Teriakan para siswi di pinggir lapangan basket bersahutan dengan bunyi angin yang bermain dengan dedaunan. Gadis berambut sebahu duduk sembari menenteng sebuah buku tebal yang sembilan puluh sembilan persen isinya tak ia pahami.
Gadis itu tersenyum kikuk saat tiga orang gadis mengangkat tangan ke arahnya sembari memberi kode. Ia mengangkat bahu cepat lalu memilih meninggalkan taman sekolah.

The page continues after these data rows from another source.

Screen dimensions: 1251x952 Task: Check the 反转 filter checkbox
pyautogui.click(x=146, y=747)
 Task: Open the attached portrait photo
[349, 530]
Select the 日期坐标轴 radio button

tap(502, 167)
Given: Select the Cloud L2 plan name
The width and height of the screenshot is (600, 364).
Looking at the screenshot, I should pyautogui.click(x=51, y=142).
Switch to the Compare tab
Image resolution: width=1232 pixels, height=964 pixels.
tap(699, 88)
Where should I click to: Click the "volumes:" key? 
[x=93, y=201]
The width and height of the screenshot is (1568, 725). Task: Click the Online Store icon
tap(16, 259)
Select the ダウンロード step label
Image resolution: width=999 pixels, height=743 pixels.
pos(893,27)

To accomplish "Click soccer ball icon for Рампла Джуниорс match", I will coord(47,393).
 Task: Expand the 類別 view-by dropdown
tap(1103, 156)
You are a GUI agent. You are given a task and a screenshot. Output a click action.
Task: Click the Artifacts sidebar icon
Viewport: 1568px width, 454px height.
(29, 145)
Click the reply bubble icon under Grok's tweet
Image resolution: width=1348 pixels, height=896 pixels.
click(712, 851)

Gadis itu sedikit tersentak saat ketiga gadis yang tadi mengangkat tangan tiba-tiba merangkulnya. "Muka lu asem banget, deh."
"Sumpah, gue paling males belajar di laboratorium fisika. Dari lantai tiga ke bawah, jalan ke sini melewati pinggiran lapangan dan taman. Males tau, ah," ucapnya dengan wajah lesu.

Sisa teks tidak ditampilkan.